■ WHAT IS REQUIRED: From the first line to the last, write out the listing exactly.

■ DATA FOR THIS TASK:
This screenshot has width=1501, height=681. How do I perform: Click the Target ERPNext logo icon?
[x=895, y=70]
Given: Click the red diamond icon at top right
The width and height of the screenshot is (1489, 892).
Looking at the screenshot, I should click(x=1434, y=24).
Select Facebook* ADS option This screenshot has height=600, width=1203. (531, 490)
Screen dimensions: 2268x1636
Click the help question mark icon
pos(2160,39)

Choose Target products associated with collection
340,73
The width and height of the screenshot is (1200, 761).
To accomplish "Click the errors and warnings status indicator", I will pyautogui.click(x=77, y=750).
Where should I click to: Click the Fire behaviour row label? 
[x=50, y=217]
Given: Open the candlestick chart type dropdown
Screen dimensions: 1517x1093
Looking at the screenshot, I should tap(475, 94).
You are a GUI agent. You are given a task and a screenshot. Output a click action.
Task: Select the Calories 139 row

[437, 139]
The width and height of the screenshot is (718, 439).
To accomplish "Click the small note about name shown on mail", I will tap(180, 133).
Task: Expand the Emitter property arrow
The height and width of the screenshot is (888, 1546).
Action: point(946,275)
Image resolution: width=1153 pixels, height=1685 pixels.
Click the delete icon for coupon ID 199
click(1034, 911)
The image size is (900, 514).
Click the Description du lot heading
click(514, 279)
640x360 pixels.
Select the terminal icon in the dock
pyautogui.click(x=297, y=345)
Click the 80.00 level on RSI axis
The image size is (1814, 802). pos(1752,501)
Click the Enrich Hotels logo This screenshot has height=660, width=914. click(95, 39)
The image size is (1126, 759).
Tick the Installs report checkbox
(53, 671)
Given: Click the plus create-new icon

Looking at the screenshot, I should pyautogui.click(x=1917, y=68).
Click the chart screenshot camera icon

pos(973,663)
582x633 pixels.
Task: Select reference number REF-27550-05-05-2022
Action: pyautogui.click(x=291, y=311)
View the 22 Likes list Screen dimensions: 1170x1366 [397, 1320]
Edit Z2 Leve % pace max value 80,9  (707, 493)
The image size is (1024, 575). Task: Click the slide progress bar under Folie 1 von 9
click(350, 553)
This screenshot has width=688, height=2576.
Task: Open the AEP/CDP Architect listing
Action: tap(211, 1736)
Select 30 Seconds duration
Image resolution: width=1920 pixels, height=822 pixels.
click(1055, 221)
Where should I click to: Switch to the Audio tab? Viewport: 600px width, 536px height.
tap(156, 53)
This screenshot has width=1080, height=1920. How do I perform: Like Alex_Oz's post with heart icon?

■ WRITTEN SOLUTION:
This screenshot has width=1501, height=681. How do I perform: Click the Target ERPNext logo icon?
[x=895, y=70]
Given: Click the red diamond icon at top right
The width and height of the screenshot is (1489, 892).
Looking at the screenshot, I should click(x=1434, y=24).
Select Facebook* ADS option This screenshot has height=600, width=1203. (531, 490)
Screen dimensions: 2268x1636
Click the help question mark icon
pos(2160,39)

Choose Target products associated with collection
340,73
The width and height of the screenshot is (1200, 761).
To accomplish "Click the errors and warnings status indicator", I will pyautogui.click(x=77, y=750).
Where should I click to: Click the Fire behaviour row label? 
[x=50, y=217]
Given: Open the candlestick chart type dropdown
Screen dimensions: 1517x1093
Looking at the screenshot, I should tap(475, 94).
You are a GUI agent. You are given a task and a screenshot. Output a click action.
Task: Select the Calories 139 row

[437, 139]
The width and height of the screenshot is (718, 439).
To accomplish "Click the small note about name shown on mail", I will tap(180, 133).
Task: Expand the Emitter property arrow
The height and width of the screenshot is (888, 1546).
Action: point(946,275)
Image resolution: width=1153 pixels, height=1685 pixels.
Click the delete icon for coupon ID 199
click(1034, 911)
The image size is (900, 514).
Click the Description du lot heading
click(514, 279)
640x360 pixels.
Select the terminal icon in the dock
pyautogui.click(x=297, y=345)
Click the 80.00 level on RSI axis
The image size is (1814, 802). pos(1752,501)
Click the Enrich Hotels logo This screenshot has height=660, width=914. click(95, 39)
The image size is (1126, 759).
Tick the Installs report checkbox
(53, 671)
Given: Click the plus create-new icon

Looking at the screenshot, I should pyautogui.click(x=1917, y=68).
Click the chart screenshot camera icon

pos(973,663)
582x633 pixels.
Task: Select reference number REF-27550-05-05-2022
Action: pyautogui.click(x=291, y=311)
View the 22 Likes list Screen dimensions: 1170x1366 [397, 1320]
Edit Z2 Leve % pace max value 80,9  (707, 493)
The image size is (1024, 575). Task: Click the slide progress bar under Folie 1 von 9
click(350, 553)
This screenshot has width=688, height=2576.
Task: Open the AEP/CDP Architect listing
Action: tap(211, 1736)
Select 30 Seconds duration
Image resolution: width=1920 pixels, height=822 pixels.
click(1055, 221)
Where should I click to: Switch to the Audio tab? Viewport: 600px width, 536px height.
tap(156, 53)
This screenshot has width=1080, height=1920. How do I perform: Like Alex_Oz's post with heart icon?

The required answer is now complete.